■ Given records ■
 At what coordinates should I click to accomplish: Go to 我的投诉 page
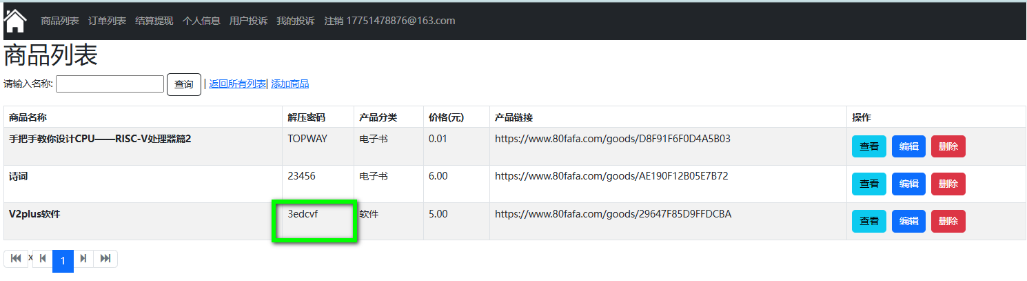tap(295, 21)
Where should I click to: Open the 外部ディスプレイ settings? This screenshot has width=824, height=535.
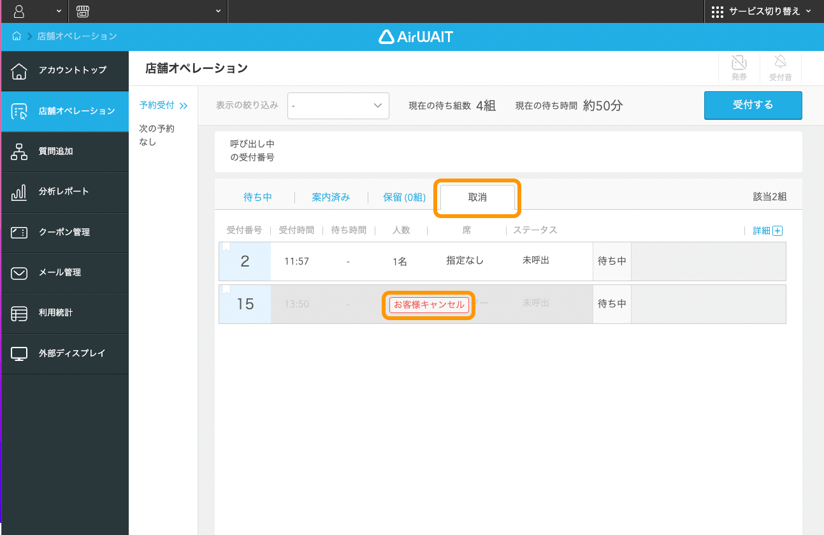click(x=63, y=354)
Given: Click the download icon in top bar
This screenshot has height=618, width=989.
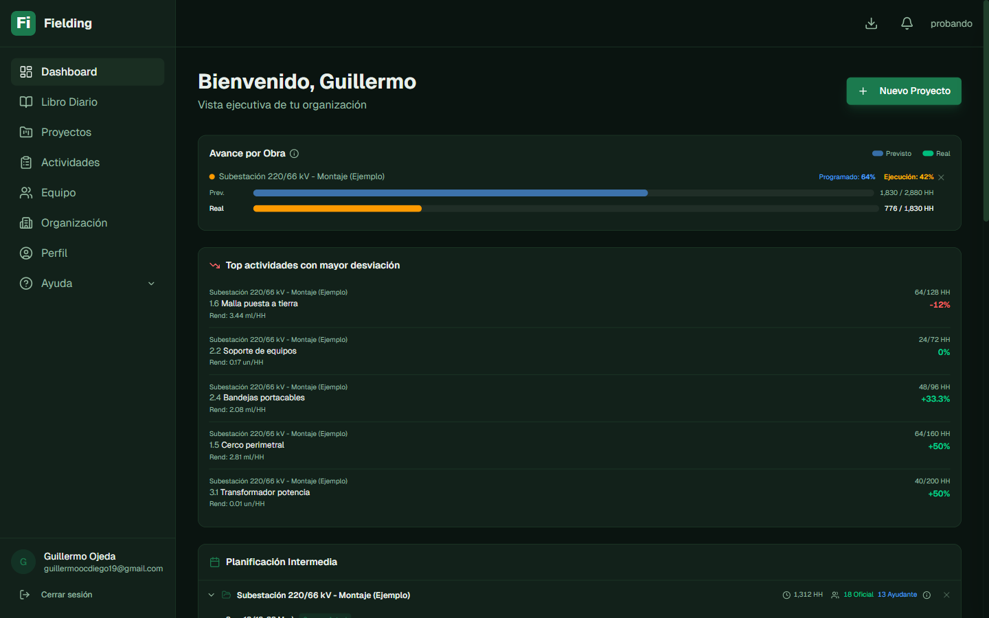Looking at the screenshot, I should (x=871, y=23).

■ What to do ■
Starting with the line that contains "Given: Click the download icon in top bar", reproduce every line down to the end of the listing above, both endpoints included. Pictures stay out.

■ Output below ■
Given: Click the download icon in top bar
This screenshot has height=618, width=989.
Looking at the screenshot, I should (x=871, y=23).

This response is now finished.